Finalmente, cabe mencionar a necessidade de não permitir que, em um provável
retorno dos democratas à Casa Branca, a inteligência norte-americana volte a se
deteriorar tal como aconteceu durante a década de 1990, quando a comunidade de
inteligência perdeu em torno de 23.000 posições, prejudicando todas as suas atividades.
De acordo com Chen Yonglin, ex-diplomata chinês na Austrália que desertou em 2005,
a China está realizando atividades de inteligência em larga escala nos Estados Unidos,
envolvendo grandes quantidades de informações classificadas norte-americanas. Com
relação à Rússia, o periódico britânico The Guardian noticiou recentemente (13 de abril
de 2007) que as atividades da inteligência russa na Inglaterra estão no mesmo nível da
Guerra Fria. A Rússia e a China, apesar de seus recentes pontos de aproximação,
possuem diferenças significativas e interesses hegemônicos colidentes. Para conseguir
aproveitar essas diferenças de maneira favorável aos objetivos ocidentais, há que
intensificar também a inteligência norte-americana na Eurásia.

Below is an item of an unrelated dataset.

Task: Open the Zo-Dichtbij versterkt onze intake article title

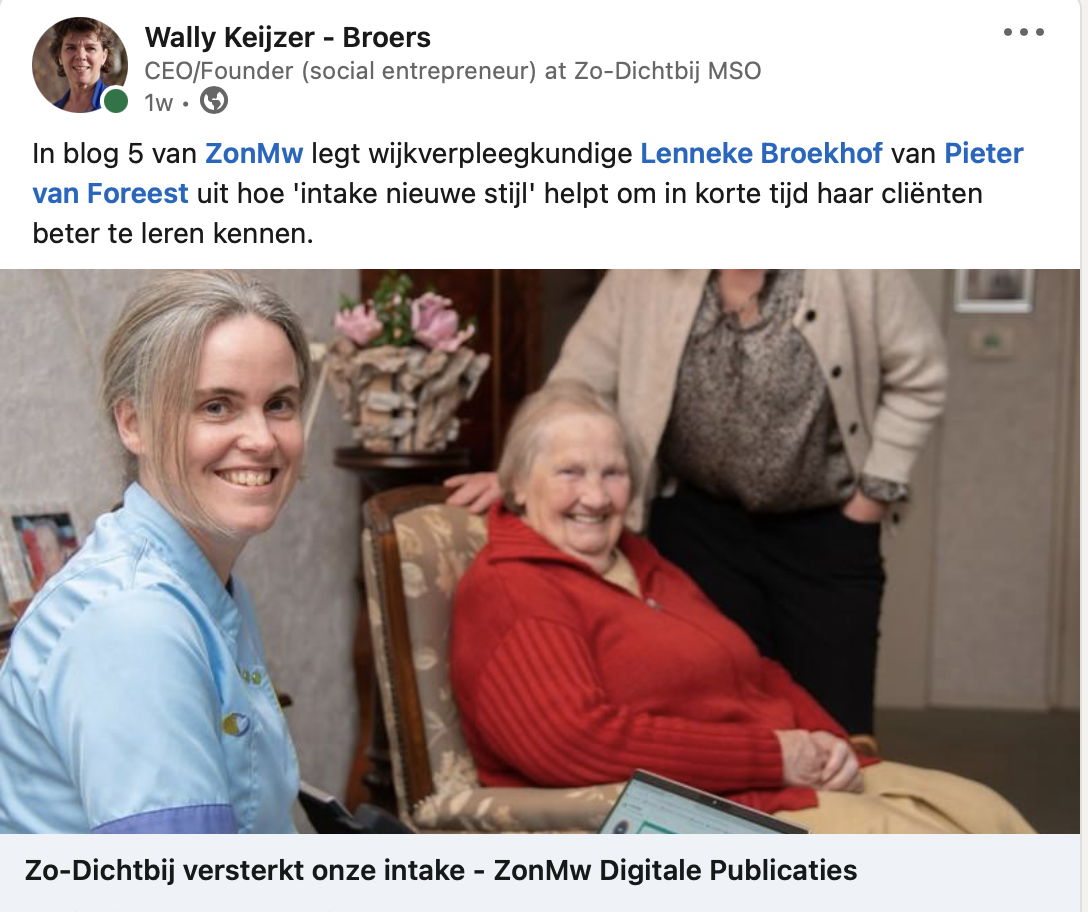Action: click(x=441, y=870)
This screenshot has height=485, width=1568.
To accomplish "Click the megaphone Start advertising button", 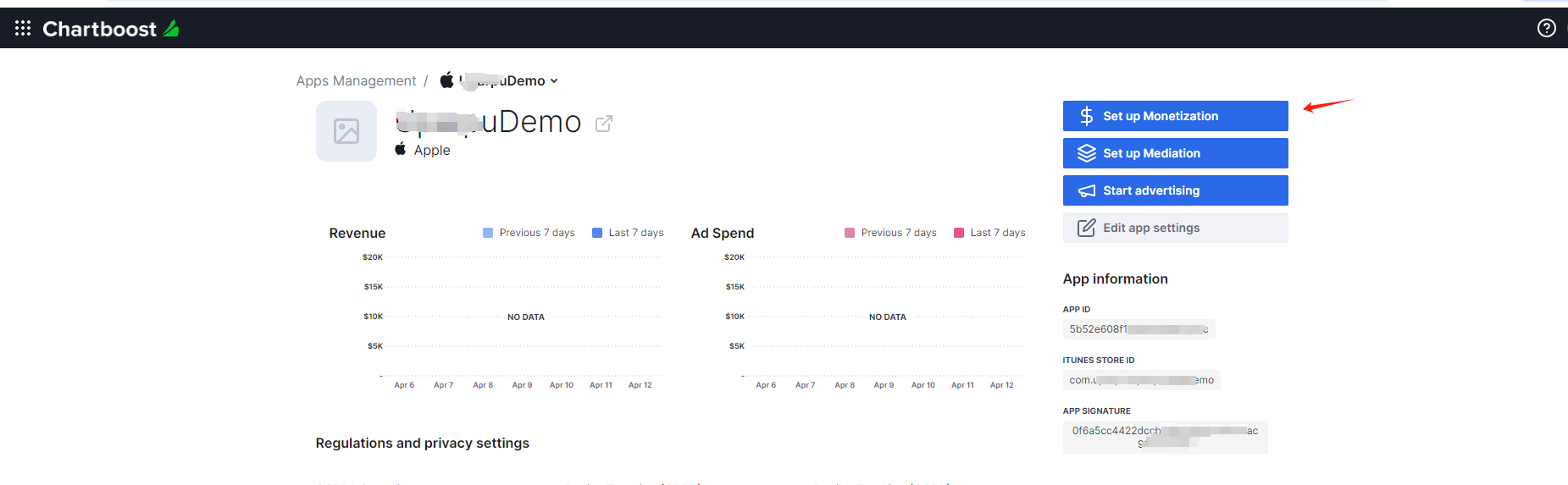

Independente das tradicionais diferenças entre as convicções político-partidárias
nos Estados Unidos, o momento atual não permite que se pense apenas em objetivos de
curto prazo. Conseqüentemente, nos próximos debates eleitorais norte-americanos, os
temas de política externa e a necessidade de pensar em uma nova estratégia de
contenção deverão merecer um lugar de considerável importância.